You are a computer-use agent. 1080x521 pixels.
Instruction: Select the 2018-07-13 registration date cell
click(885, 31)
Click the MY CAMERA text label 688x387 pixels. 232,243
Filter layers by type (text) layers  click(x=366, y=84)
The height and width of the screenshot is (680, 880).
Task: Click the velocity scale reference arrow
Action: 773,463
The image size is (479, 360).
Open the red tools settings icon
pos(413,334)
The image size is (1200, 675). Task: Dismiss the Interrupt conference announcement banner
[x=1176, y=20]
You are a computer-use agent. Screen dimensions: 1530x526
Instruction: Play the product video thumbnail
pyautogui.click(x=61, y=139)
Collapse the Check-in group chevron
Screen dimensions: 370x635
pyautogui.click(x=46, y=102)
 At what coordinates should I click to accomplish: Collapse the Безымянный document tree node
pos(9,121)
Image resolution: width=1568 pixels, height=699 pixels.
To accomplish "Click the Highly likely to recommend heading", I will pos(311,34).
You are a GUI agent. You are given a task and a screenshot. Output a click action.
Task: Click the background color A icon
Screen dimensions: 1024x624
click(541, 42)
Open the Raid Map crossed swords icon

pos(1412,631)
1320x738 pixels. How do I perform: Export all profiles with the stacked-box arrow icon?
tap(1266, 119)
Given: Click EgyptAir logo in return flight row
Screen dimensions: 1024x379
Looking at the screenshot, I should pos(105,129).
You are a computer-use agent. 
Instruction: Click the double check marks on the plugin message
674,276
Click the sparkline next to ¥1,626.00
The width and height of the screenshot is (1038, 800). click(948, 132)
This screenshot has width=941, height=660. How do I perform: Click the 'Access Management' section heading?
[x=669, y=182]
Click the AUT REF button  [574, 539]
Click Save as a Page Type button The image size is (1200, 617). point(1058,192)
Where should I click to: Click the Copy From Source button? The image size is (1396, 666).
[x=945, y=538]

### [Instructions for the task]
Extract all of the data above and output it character for character.

### [Solution to this problem]
You are a computer-use agent. 1080x521 pixels.
Instruction: Select the 2018-07-13 registration date cell
click(885, 31)
Click the MY CAMERA text label 688x387 pixels. 232,243
Filter layers by type (text) layers  click(x=366, y=84)
The height and width of the screenshot is (680, 880).
Task: Click the velocity scale reference arrow
Action: 773,463
The image size is (479, 360).
Open the red tools settings icon
pos(413,334)
The image size is (1200, 675). Task: Dismiss the Interrupt conference announcement banner
[x=1176, y=20]
You are a computer-use agent. Screen dimensions: 1530x526
Instruction: Play the product video thumbnail
pyautogui.click(x=61, y=139)
Collapse the Check-in group chevron
Screen dimensions: 370x635
pyautogui.click(x=46, y=102)
 At what coordinates should I click to accomplish: Collapse the Безымянный document tree node
pos(9,121)
Image resolution: width=1568 pixels, height=699 pixels.
To accomplish "Click the Highly likely to recommend heading", I will pos(311,34).
You are a GUI agent. You are given a task and a screenshot. Output a click action.
Task: Click the background color A icon
Screen dimensions: 1024x624
click(541, 42)
Open the Raid Map crossed swords icon

pos(1412,631)
1320x738 pixels. How do I perform: Export all profiles with the stacked-box arrow icon?
tap(1266, 119)
Given: Click EgyptAir logo in return flight row
Screen dimensions: 1024x379
Looking at the screenshot, I should pos(105,129).
You are a computer-use agent. 
Instruction: Click the double check marks on the plugin message
674,276
Click the sparkline next to ¥1,626.00
The width and height of the screenshot is (1038, 800). click(948, 132)
This screenshot has width=941, height=660. How do I perform: Click the 'Access Management' section heading?
[x=669, y=182]
Click the AUT REF button  [574, 539]
Click Save as a Page Type button The image size is (1200, 617). point(1058,192)
Where should I click to: Click the Copy From Source button? The image size is (1396, 666).
[x=945, y=538]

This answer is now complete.